In its drive to expand pipeline capacity in the United States, Enbridge has consistently circumvented state regulations and exploited loopholes, according to a new report from a coalition of environmental agencies.
Titled Enbridge Over Troubled Water, the report shows how the energy company has been methodically putting together a massive system of pipelines piece-by-piece through the U.S. Great Lakes region.
Enbridge is trying to increase the amount of tar sands crude that flows through the pipeline system - collectively known as Enbridge GXL - to 1.1 million barrels per day - substantially more than what was proposed for the rejected Keystone XL Pipeline.
The report says that the Canadian company has consistently worked behind closed doors with regulators to avoid the type of public environmental review that killed Keystone XL.
The coalition of groups that worked on the report included the U.S. Sierra Club, 350.org, Bold Nebraska, and the National Wildlife Federation.
Among the revelations in the report is how Enbridge doubled the amount of tar sands crude coming across the border on its Alberta Clipper line.
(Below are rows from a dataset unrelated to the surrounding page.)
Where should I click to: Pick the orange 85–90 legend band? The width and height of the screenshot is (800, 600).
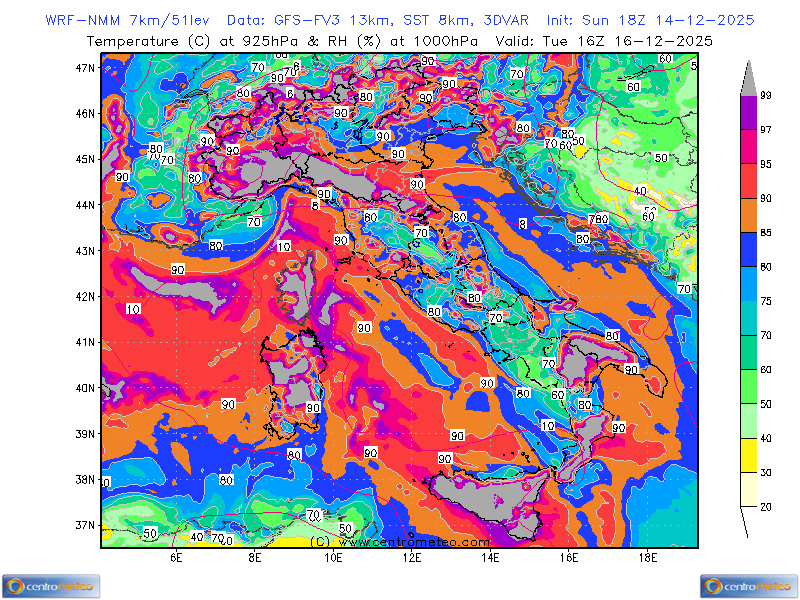point(749,215)
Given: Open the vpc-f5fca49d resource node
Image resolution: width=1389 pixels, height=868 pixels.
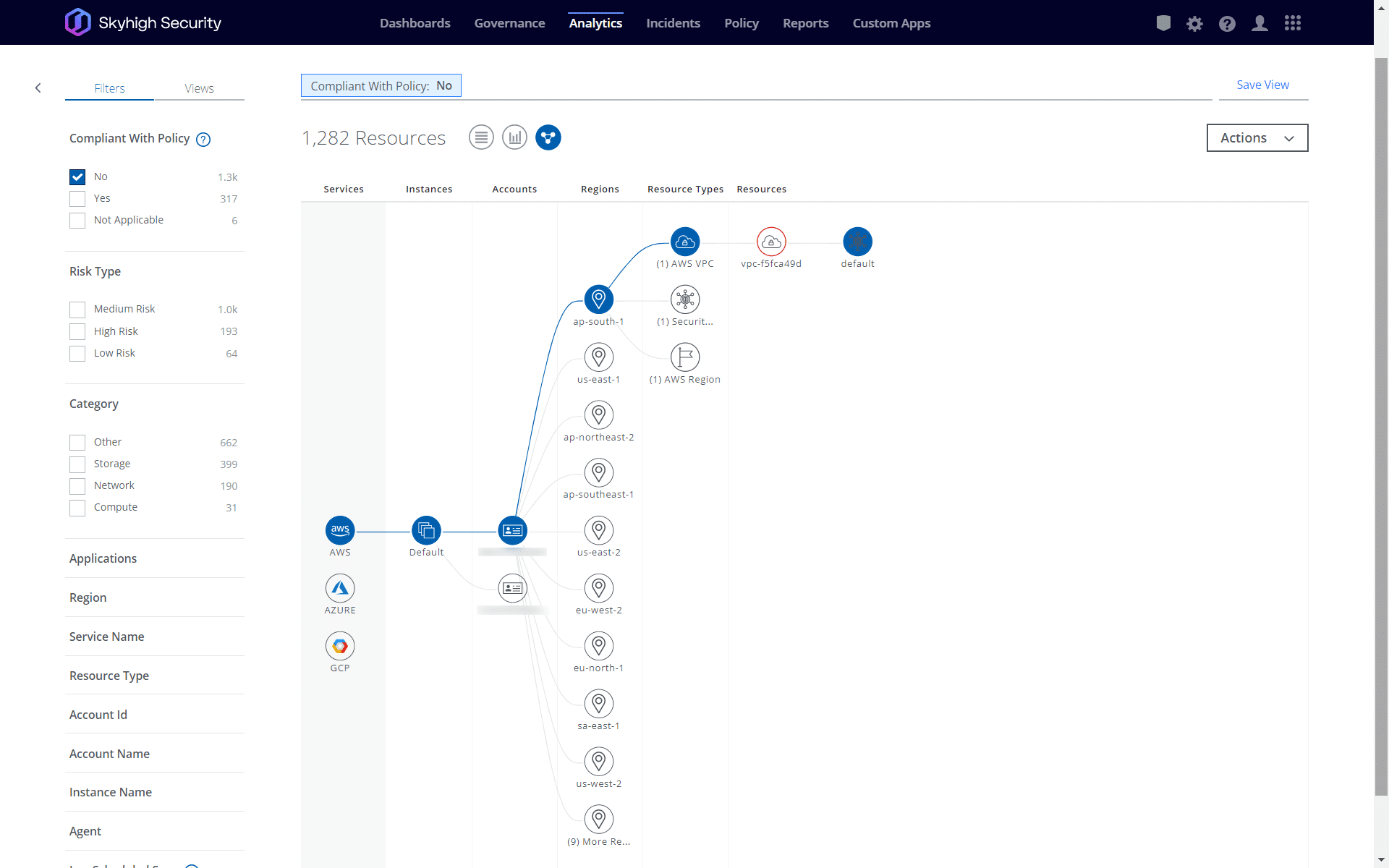Looking at the screenshot, I should point(771,242).
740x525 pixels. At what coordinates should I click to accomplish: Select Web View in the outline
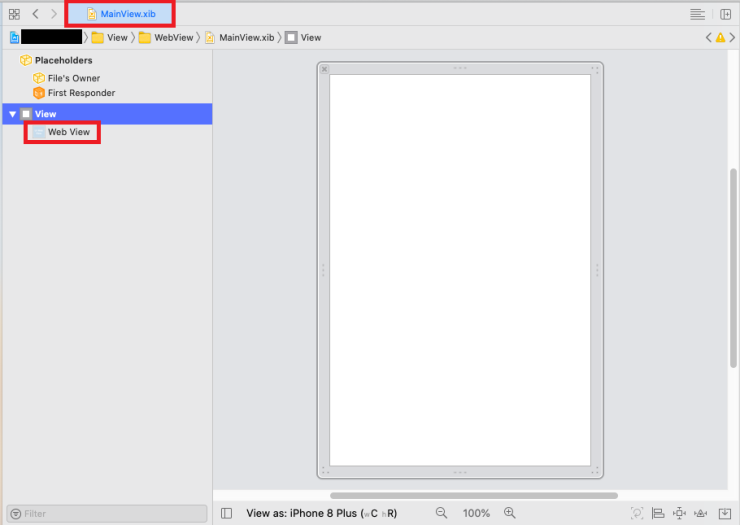click(x=68, y=132)
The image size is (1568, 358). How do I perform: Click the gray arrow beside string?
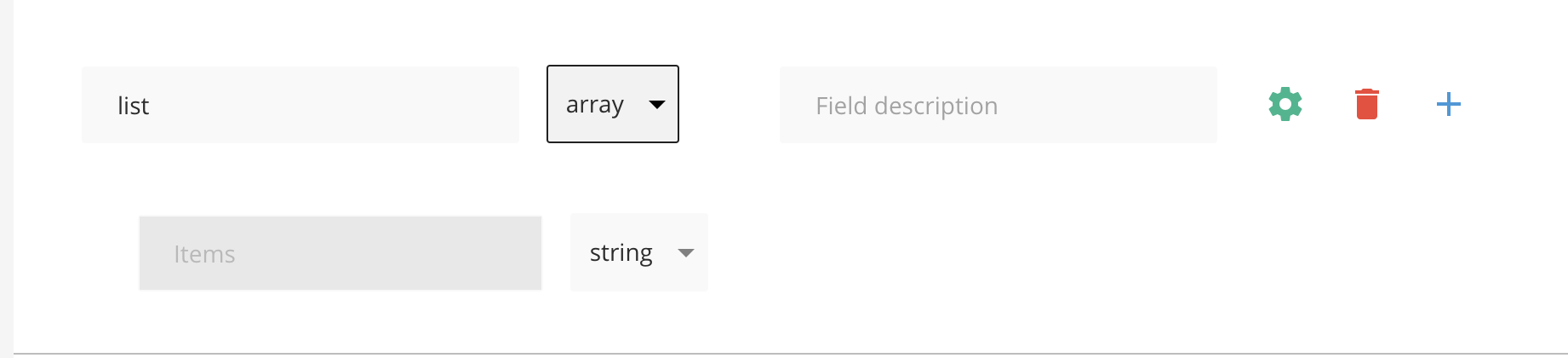(685, 253)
The report alleges that the company gained “backdoor approval” from the State Department to manipulate its border crossing in order to increase the amount of crude it moves through the U.S.
In 2014 the company proposed building a higher-capacity pipeline just a few feet away from the existing Alberta Clipper and which would cross the border on the same right-of-way. Oil from the Alberta Clipper would be diverted to the new pipeline just before the U.S. border and then re-diverted back to the Alberta Clipper after.
Enbridge positioned the construction of the new line as routine maintenance of an existing 1960s pipeline known as Line 3. That line was built before the U.S. National Environmental Policy Act was passed and, according to the report, never underwent an environmental review.
The “maintenance” allowed Enbridge to skirt the ongoing federal review process and expand the Alberta Clipper pipeline immediately without any public or agency involvement, the report contends. The State Department issued a letter saying changes to the operation of the pipeline outside of the border did not require authorization from the department.
A coalition of environmental and First Nations groups challenged the expansion in federal court in 2014, but a judge ruled that it did not have authority to decide on the matter.
In October 2015, eleven senators wrote to the State Department raising questions about why Enbridge’s pipelines were not being held to the same standard as Keystone.
The report also highlights how the company is planning to build a new line in a new corridor through Minnesota’s “pristine” lake country and then abandon Line 3, which is described as a “corroding pipeline” built in the late ‘60s.
The new line would add another 370,000 barrel per day capacity of tar sands crude across the border.
The company also wants to expand an existing pipeline through Wisconsin and build a new one next to it. The expansion would link pipelines in Minnesota to a web of pipelines in Illinois that would transport tar sands crude through a series of lines from Portland, Maine to Houston, Texas and further.
The report is also highly critical of Enbridge's environmental record, noting that the company was responsible for the largest inland pipeline disaster in the U.S., the July 2010 spill in Michigan’s Kalamazoo River.
It also pointed out that Enbridge’s pipelines have had more than 800 spills in the U.S. and Canada between 1999 and 2010, leaking 6.8 million gallons of oil.
Nor did the report have kind things to say about Alberta, calling the province “home to one of the most destructive industries on earth,” in reference to the tar sands.
The coalition that produced the report argue that like Keystone XL, the expansion of Enbridge GXL, fails the test of public interest.
“Enbridge’s GXL massive tar sands oil expansion plans need to be thoroughly and publicly scrutinized and rejected,” the report concludes.